In R, this is can be a bit involved, but I found easiest way to do dissolving features of a polygon in NECAS site. We will dissolve GP.STATE polygon data that we have created before. We will use unionSpatialPolygons() function of maptols package.
# Centriods of polygona
lps <- getSpPPolygonsLabptSlots(GP.STATE)
## Warning: use coordinates method
IDOneBin <- cut(lps[,1], range(lps[,1]), include.lowest=TRUE)
GP.DISSOLVE_01 <- unionSpatialPolygons(GP.STATE,IDOneBin)
You can also use aggregate() function of raster package which aggregate a SpatialPolygon* object, optionally by combining polygons that have the same attributes for one or more variables.
GP.DISSOLVE_02 <- aggregate(GP.STATE)
Intersect computes a geometric of common area of two feature classes.

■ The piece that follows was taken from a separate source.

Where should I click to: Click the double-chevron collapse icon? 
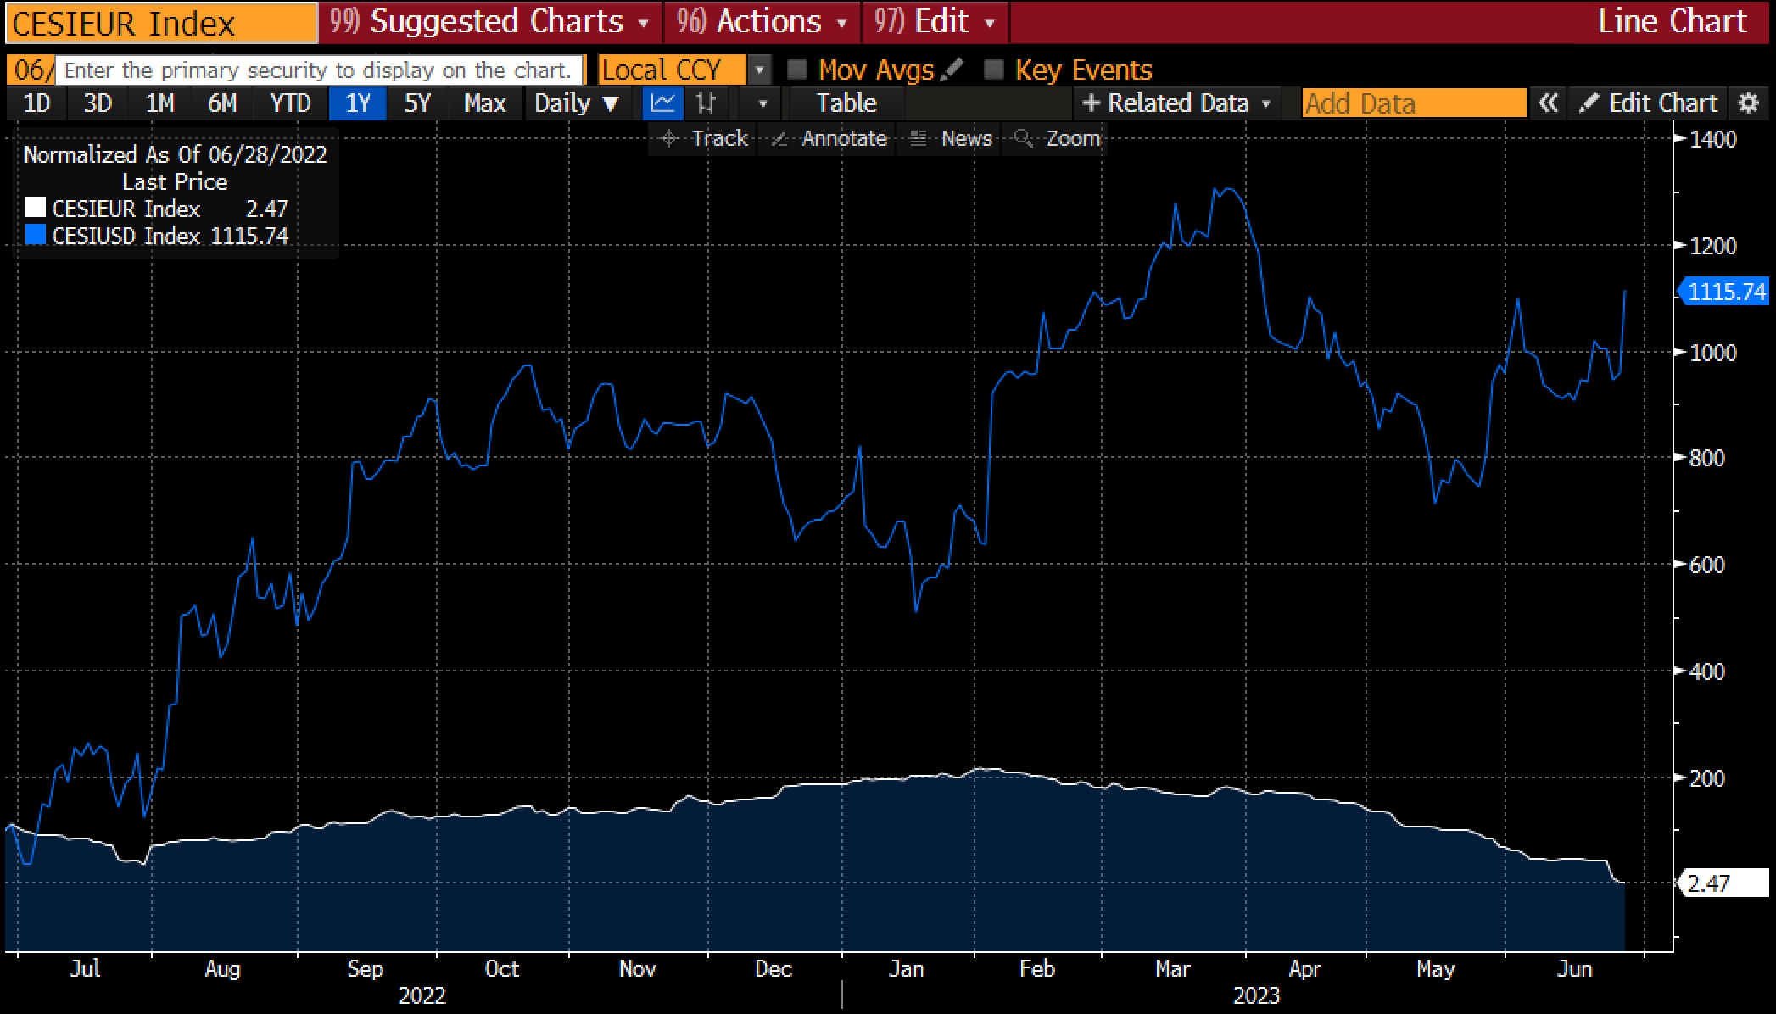(1548, 103)
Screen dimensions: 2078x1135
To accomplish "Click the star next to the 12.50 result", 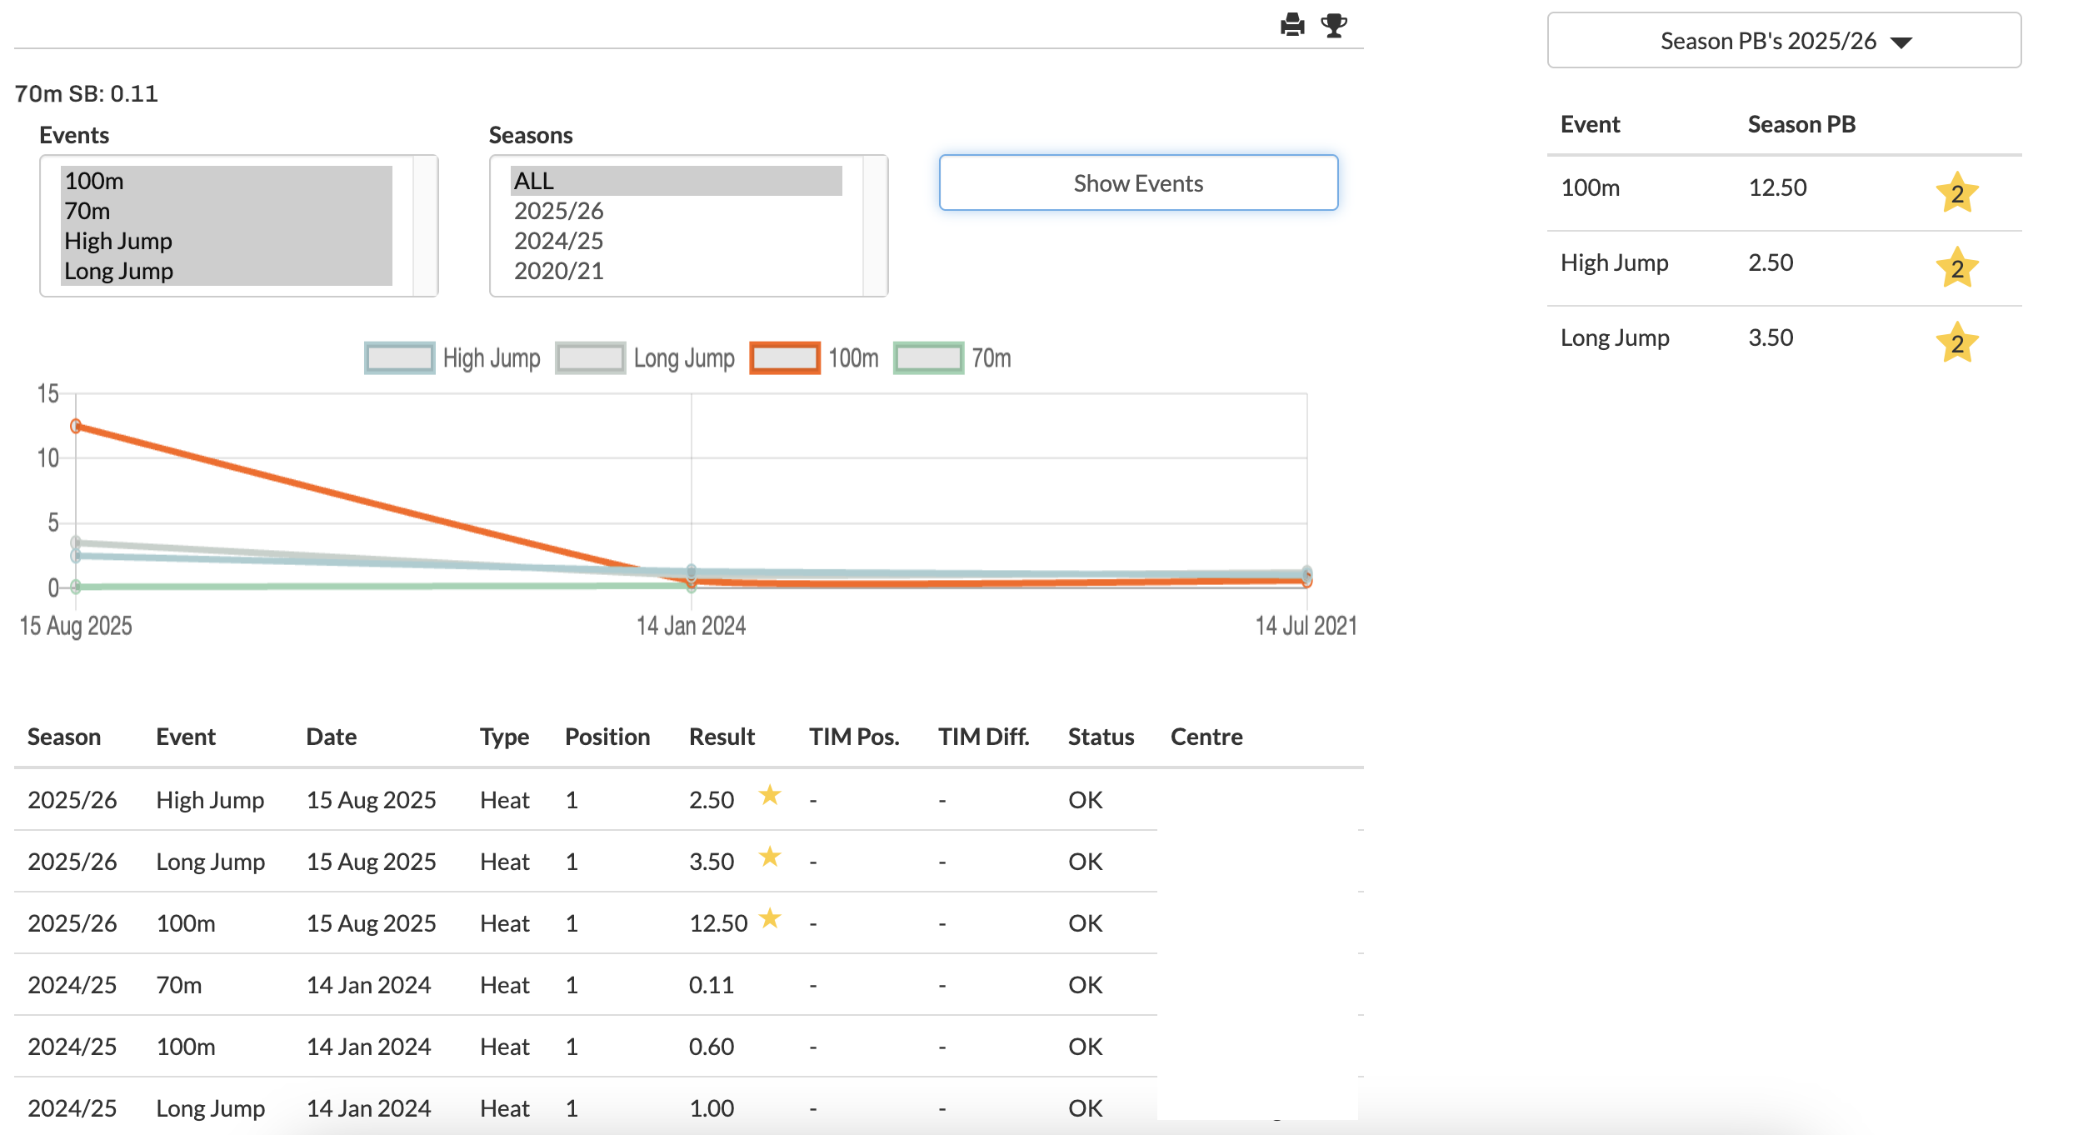I will pos(770,918).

We will use Yellow Stone National Park boundary shape file to find out its location in US states. The shape file of US national park was downloaded from here.
park<-shapefile(paste0(dataFolder,"Yellow_Stone.shp"))
# Apply intersect fuction
park.state<- intersect(US.STATE, park)
head(park.state)
## REGION_ID DIVISION_I STATE_ID REGION.1 DIVISION STATE.1 UNIT_CODE
## 1 4 8 16 West Mountain Idaho YELL
## 2 4 8 30 West Mountain Montana YELL
## 3 4 8 56 West Mountain Wyoming YELL
## GIS_Notes
## 1 Lands - http://landsnet.nps.gov/tractsnet/documents/YELL/Metadata/yell_metadata.xml
## 2 Lands - http://landsnet.nps.gov/tractsnet/documents/YELL/Metadata/yell_metadata.xml
## 3 Lands - http://landsnet.nps.gov/tractsnet/documents/YELL/Metadata/yell_metadata.xml
## UNIT_NAME DATE_EDIT STATE.2 REGION.2 GNIS_ID
## 1 Yellowstone National Park 2008/04/23 WY IM 1609331
## 2 Yellowstone National Park 2008/04/23 WY IM 1609331
## 3 Yellowstone National Park 2008/04/23 WY IM 1609331
## UNIT_TYPE CREATED_BY
## 1 National Park Lands
## 2 National Park Lands
## 3 National Park Lands
## METADATA
## 1 https://irma.nps.gov/App/Reference/Profile/1048199#Yellowstone National Park
## 2 https://irma.nps.gov/App/Reference/Profile/1048199#Yellowstone National Park
## 3 https://irma.nps.gov/App/Reference/Profile/1048199#Yellowstone National Park
## PARKNAME
## 1 Yellowstone
## 2 Yellowstone
## 3 Yellowstone
Erase() function in raster package erase parts of a SpatialPolygons or SpatialLines object with a SpatialPolygons object
# Erase KS from GO.STATE shpae files
GP.3.STATE<-erase(GP.STATE, KS)
The convex hull or convex envelope or convex closure of a set spatial point data frame.
# Import point shape file
SPDF<-shapefile(paste0(dataFolder,"CO_SOC_data.shp"))
## Warning in .local(x, ...): .prj file is missing
# get coordinates
xy<-coordinates(SPDF)
# Create convex hull
CH.DF <- chull(xy)
# Closed polygona
coords <- xy[c(CH.DF, CH.DF[1]), ]
Buffering creates an envelope of space around selected features in a vector data. It is sometimes referred to as a zone of a specified distance around a polygon, line, or point feature. Buffering is often used for proximity analysis. In this section, we will create 400 m buffer zones around the road network and soil sampling points of CO. Such a buffer could be used later on to examine the extent of farmland or sampling points within the buffer, etc. We will use a small part of road-network of Ononda County to create 100 m buffer around them. we use use gBuffer() function in rgeos package
SLDF<-shapefile(paste0(dataFolder, "Ononda_Street_PROJ.shp"))
SLDF.buffer<-gBuffer(SLDF, width=100)
SPDF.buffer <- gBuffer(SPDF, width=20*1000, byid=TRUE) # 20 km buffer
rm(list = ls())